If this were a show about a vaguely Rock-type wrestler-actor-politician, made by people who were not the Rock, this could make for potent sharp comedy. Imagine if Julian had a point, or if his presence revealed something that would be genuinely embarrassing for a political candidate. But Julian is a petulant lunatic right away. Really, the mere act of questioning the Rock at all is offensive in the show's world. Worth pointing out that, when Gen. Jackson was introduced, the fictional 2032 Johnson claimed he had had "differences of opinion" with his running mate in the past. We never get any remote sense of those differences of opinion. In her second appearance, Monica declares: "We have a Presidential candidate with integrity and character, and I can't think of a better person to lead our country." Dawson delivers that line like she's reading a ransom note.

So. A potential future Presidential nominee has created a show about himself, where his critics either wind up working for him or are social media lonelyboys, and everyone else is a smirking yes-man. It's possible that the only people who care about this are, like, critics, though it's worth pointing out that Young Rock's ratings have declined this season.
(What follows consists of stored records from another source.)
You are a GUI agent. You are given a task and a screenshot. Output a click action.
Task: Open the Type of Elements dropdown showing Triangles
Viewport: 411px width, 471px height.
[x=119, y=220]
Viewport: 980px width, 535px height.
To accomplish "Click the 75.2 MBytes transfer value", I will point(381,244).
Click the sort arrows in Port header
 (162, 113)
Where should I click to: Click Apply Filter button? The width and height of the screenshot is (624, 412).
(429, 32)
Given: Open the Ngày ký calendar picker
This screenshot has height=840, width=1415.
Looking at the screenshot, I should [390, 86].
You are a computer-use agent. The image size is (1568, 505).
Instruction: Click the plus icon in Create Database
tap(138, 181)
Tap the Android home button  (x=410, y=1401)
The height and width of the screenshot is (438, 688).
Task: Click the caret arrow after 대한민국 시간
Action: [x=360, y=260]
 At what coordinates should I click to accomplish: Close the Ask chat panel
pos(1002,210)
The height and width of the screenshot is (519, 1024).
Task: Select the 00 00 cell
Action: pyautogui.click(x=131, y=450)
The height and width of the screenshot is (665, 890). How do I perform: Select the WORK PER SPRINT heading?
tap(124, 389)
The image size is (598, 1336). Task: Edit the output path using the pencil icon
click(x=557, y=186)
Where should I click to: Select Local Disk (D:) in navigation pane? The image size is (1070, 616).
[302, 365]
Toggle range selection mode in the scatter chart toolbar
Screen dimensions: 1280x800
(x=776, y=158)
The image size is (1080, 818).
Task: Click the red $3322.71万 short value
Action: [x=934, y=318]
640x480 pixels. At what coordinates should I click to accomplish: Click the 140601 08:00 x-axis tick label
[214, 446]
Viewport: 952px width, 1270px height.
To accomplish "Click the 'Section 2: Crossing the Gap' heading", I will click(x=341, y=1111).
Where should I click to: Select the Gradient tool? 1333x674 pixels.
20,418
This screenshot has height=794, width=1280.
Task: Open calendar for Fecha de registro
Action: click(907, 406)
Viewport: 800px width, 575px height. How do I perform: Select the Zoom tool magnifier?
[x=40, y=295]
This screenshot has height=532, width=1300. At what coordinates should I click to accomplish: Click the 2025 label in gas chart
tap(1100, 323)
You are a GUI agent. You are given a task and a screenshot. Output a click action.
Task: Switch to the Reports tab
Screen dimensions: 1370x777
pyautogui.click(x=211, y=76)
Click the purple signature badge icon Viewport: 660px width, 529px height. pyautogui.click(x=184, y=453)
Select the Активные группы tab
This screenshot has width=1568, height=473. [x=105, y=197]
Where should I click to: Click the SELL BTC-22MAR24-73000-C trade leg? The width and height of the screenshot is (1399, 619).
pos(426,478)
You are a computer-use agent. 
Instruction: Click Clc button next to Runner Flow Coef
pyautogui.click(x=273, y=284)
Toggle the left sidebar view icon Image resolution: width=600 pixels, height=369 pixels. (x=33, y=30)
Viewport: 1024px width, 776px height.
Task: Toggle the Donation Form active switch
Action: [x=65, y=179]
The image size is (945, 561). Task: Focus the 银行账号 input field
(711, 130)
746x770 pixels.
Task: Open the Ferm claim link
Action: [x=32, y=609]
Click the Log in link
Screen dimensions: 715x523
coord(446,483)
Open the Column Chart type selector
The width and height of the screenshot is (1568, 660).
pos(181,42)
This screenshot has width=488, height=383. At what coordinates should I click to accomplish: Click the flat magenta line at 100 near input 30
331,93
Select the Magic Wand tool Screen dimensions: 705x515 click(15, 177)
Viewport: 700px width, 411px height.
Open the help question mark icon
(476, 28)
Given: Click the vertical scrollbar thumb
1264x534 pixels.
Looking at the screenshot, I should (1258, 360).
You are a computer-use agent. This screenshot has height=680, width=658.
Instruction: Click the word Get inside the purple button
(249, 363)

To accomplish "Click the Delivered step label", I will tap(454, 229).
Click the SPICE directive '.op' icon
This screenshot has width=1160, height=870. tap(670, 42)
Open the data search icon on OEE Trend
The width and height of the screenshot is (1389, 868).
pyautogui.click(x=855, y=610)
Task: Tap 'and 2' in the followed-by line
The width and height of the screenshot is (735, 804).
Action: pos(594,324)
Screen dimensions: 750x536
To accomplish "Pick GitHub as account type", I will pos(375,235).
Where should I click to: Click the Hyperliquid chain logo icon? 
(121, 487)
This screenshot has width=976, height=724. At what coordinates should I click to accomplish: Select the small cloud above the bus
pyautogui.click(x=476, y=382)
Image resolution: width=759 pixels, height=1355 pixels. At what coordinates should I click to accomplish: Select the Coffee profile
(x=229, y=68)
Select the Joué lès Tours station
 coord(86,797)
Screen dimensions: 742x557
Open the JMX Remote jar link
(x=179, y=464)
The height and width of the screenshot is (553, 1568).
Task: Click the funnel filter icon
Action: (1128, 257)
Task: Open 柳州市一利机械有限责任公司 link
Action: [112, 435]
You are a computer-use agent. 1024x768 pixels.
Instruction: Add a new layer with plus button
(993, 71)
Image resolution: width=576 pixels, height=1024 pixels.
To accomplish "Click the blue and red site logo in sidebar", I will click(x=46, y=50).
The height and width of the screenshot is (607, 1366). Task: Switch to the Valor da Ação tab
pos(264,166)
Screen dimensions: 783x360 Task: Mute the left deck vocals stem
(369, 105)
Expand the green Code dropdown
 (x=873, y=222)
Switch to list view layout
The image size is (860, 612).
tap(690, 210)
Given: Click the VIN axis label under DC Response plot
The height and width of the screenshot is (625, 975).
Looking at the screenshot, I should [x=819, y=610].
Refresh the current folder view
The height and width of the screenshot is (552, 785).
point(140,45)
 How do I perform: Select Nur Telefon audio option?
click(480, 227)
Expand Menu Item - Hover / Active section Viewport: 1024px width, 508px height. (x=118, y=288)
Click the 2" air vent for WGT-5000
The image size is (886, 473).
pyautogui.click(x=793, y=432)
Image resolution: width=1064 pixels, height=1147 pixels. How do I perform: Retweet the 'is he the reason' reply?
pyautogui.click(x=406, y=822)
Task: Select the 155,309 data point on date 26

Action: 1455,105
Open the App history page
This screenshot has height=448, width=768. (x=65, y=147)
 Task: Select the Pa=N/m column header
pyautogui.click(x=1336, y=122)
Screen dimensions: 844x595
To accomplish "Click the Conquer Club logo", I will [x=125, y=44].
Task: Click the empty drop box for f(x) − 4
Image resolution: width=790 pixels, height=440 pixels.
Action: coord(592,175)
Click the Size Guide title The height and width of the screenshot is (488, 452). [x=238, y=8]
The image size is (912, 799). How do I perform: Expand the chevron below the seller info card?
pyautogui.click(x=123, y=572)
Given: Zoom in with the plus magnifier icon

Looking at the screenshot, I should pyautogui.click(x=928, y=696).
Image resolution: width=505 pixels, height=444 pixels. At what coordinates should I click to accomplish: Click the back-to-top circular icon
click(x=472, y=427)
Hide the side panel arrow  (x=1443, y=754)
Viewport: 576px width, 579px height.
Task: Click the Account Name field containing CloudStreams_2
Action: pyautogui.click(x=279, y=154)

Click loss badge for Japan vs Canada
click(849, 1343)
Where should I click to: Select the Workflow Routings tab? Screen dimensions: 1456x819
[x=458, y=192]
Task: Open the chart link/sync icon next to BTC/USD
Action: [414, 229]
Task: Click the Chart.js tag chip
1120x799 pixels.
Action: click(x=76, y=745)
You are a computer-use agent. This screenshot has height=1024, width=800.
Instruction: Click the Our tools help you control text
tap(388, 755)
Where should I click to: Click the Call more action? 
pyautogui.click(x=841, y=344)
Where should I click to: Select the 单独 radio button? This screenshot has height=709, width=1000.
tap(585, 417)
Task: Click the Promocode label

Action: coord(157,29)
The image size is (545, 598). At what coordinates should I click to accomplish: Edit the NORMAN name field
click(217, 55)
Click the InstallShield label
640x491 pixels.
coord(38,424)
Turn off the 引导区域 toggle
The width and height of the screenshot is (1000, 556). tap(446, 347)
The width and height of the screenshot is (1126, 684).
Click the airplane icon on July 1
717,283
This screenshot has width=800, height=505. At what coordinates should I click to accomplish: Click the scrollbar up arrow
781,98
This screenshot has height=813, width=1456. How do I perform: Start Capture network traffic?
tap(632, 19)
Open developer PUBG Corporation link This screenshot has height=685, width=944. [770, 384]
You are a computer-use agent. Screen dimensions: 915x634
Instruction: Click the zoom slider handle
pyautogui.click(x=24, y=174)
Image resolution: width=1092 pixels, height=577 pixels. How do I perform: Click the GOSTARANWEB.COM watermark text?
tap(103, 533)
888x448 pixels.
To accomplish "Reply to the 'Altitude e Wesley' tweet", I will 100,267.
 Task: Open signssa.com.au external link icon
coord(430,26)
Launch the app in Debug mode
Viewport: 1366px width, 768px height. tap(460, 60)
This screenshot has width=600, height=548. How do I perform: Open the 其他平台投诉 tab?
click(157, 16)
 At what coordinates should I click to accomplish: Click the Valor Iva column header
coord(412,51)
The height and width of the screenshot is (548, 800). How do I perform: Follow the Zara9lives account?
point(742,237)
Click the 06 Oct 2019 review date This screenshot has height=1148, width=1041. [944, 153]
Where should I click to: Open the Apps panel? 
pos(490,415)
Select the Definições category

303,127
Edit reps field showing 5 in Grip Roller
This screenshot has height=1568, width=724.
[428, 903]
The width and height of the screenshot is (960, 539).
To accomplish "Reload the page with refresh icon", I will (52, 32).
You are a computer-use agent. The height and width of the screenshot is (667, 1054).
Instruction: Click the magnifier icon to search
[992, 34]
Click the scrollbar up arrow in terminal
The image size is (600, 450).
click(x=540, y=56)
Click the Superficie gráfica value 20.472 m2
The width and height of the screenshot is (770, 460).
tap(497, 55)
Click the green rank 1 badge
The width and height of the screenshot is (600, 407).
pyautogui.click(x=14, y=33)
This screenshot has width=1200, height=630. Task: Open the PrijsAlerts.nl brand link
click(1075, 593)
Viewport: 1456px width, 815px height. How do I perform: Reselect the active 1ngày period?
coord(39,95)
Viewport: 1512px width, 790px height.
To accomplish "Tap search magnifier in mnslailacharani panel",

Right about now would be a great time to shed the whole bizarre election subplot and focus in on what's working, like the performances by Anderson and Leilua, or the whole family-business setting of the '80s Hawaiian wrestling scene. That's an obvious fix — unless you believe the election subplot is the real point of the show. That's what I think, but it doesn't matter what I think. Young Rock is the Rock's world. We might just wind up living in it.